Not only have I heard three different DJs (electro, house, and techno) drop “Controversy” in the past few months, recent albums by Basement Jaxx, Playgroup, Bilal, and Kelis all make clear that Prince’s sonic DNA continues to breed like crazy. In this climate, you’d figure If I Was Prince—10 new covers by Euro-identified electro-identified artists—to be even more irrelevant than that horrid Rainbow Children thing the real guy foisted on the faithful last fall. But If I Was Prince picks up on one of the great overlooked aspects of Prince’s appeal: a guy sitting alone in his room, singing to himself, and who sounded like it a lot of the time, however libidinal or itchy-footed or world-conqueringhis constructs may have been.
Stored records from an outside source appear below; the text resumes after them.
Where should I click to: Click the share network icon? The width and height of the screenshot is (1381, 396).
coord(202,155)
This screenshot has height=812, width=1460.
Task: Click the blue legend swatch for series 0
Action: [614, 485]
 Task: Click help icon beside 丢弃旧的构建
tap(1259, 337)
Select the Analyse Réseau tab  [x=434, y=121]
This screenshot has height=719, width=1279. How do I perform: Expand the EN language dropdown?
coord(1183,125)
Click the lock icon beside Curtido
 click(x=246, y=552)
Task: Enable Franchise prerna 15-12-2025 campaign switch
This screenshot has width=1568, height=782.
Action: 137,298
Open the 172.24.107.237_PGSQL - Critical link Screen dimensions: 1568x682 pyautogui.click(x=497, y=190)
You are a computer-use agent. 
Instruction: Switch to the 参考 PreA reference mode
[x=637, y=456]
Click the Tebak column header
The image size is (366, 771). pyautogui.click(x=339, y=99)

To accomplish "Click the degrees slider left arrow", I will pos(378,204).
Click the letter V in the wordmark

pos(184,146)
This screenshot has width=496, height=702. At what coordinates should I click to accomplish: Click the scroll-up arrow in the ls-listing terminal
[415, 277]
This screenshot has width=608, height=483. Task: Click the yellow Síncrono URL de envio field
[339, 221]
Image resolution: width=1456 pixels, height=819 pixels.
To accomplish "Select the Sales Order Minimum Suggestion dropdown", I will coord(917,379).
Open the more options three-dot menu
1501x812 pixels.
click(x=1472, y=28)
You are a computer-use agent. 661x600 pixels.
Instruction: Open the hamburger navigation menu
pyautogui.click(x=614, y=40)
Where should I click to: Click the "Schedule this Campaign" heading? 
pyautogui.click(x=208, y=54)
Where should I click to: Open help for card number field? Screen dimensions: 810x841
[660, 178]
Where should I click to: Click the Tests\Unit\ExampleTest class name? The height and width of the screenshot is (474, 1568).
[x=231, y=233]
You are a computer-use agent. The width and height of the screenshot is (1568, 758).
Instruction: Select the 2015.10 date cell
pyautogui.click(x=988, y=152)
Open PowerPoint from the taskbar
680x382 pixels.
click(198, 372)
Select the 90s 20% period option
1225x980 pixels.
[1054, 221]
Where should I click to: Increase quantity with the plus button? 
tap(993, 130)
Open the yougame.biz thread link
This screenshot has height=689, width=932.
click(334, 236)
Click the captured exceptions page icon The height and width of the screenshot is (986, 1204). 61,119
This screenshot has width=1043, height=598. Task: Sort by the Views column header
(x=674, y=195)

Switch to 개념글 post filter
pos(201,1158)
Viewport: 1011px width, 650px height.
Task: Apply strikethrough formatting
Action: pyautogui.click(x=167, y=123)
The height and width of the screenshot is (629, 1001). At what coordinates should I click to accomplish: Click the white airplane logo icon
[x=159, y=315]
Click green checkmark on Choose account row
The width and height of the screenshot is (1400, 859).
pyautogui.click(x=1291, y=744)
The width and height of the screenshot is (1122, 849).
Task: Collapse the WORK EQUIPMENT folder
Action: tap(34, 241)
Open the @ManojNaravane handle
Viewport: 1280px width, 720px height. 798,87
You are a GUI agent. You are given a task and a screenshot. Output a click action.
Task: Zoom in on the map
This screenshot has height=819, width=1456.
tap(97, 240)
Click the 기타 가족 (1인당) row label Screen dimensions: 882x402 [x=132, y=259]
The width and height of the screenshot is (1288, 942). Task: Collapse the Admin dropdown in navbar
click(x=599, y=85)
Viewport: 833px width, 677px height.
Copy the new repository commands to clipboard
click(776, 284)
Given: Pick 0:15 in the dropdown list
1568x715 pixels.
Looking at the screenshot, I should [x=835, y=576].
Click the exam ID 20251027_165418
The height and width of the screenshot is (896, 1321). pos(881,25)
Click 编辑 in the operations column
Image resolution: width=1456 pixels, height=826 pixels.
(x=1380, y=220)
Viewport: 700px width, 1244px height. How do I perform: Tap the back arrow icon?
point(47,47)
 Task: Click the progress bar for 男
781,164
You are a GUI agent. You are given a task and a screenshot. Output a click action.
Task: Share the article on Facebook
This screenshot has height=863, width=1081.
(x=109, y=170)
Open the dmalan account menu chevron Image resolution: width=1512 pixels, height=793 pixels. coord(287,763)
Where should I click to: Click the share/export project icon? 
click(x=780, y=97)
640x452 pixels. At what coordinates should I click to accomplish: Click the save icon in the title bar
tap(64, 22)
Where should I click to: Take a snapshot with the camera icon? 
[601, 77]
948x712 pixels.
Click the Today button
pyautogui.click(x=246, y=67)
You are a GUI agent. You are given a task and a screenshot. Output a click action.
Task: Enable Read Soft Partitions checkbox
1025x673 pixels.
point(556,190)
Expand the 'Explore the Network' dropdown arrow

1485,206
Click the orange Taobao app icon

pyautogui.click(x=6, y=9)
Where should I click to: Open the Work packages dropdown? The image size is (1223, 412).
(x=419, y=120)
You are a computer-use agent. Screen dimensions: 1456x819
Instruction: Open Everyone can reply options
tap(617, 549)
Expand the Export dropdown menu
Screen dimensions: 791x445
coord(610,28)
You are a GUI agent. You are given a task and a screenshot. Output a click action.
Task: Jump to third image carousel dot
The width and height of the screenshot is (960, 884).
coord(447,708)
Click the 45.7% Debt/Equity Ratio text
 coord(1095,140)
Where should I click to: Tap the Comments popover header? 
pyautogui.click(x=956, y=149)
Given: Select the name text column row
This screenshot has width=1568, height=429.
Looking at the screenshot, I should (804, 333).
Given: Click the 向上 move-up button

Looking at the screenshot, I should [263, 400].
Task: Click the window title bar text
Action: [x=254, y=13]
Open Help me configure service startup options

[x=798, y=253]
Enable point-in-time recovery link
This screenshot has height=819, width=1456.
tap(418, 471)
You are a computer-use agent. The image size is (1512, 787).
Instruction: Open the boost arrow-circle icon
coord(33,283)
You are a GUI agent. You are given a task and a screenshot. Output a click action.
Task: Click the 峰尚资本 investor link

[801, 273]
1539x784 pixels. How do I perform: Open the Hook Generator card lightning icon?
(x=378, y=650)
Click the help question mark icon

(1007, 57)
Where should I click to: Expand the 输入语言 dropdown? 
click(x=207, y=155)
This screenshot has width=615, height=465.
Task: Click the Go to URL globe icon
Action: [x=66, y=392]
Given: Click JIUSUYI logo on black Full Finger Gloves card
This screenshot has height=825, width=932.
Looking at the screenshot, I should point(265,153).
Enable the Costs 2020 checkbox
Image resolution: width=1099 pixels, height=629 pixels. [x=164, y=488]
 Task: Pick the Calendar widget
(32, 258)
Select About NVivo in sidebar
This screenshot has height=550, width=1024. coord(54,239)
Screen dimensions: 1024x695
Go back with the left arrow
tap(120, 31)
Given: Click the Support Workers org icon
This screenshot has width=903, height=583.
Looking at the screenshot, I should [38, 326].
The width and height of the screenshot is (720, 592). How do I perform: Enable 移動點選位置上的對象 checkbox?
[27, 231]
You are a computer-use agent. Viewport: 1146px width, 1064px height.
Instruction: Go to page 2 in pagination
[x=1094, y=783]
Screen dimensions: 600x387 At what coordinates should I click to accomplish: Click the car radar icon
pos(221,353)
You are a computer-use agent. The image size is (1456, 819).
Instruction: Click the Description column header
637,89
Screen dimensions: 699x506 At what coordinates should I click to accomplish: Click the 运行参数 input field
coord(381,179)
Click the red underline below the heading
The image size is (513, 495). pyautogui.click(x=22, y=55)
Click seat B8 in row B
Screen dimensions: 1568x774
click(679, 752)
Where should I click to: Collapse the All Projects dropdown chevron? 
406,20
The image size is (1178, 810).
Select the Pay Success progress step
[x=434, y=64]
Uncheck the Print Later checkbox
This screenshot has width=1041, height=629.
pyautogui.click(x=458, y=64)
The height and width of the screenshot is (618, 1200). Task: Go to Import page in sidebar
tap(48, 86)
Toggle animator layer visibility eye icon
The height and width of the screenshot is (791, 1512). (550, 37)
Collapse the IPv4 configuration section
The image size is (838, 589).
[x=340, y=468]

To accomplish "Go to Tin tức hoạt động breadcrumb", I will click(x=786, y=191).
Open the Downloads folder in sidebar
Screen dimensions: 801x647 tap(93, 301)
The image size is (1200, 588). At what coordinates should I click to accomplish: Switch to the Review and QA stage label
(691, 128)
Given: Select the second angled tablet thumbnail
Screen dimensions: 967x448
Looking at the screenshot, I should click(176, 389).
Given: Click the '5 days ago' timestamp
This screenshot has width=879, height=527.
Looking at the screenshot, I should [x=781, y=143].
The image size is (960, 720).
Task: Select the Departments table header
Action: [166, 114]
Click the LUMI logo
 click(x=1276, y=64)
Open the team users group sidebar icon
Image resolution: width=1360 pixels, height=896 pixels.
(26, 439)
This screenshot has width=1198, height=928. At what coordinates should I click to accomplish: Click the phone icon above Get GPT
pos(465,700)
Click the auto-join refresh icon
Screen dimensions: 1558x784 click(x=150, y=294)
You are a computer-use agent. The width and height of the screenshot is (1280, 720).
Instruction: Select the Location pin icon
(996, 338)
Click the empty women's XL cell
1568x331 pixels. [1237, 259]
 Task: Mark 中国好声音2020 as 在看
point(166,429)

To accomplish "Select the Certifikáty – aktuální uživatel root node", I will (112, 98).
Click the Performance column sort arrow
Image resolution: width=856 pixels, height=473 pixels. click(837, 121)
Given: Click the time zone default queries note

This doesn’t make If I Was Prince any better than your average tribute disc, but it does make it more interesting; just compare the all-star karaoke of the I Am Sam soundtrack’s Beatles remakes. Misty Dixon or Bronze Age Fox might ruin “The Beautiful Ones” or “The Most Beautiful Girl in the World” by equating whispering with intimacy, but there are moments when the artists sound like they’ve almost figured out, if not how to be Prince, what it must be like to be him: the echoed guitar and vocal on Capitol K’s otherwise useless “Dance On,” Jeb Loy Nichols murmuring “Dorothy Parker was cool” on Broadway Project’s Tricky-esque “The Ballad of Dorothy Parker.” Hefner turns “Controversy” into a great lost Morcheeba single—if you think Prince sounded solipsistic singing “Some people want to die/So they can be free,” wait’ll you hear Josee Hurlock croon it over downtempo lounge-funk. And 7 Hurts with Peaches and Bitch Lap Lap improve “Sexy Dancer” by turning it into—what else?—a Prince tribute. The lyrics become a telegram from the man himself, inviting the singers to his club to get a closer look at their moves, over one of the shamefully few nu-electro tracks worthy of, well, Prince himself.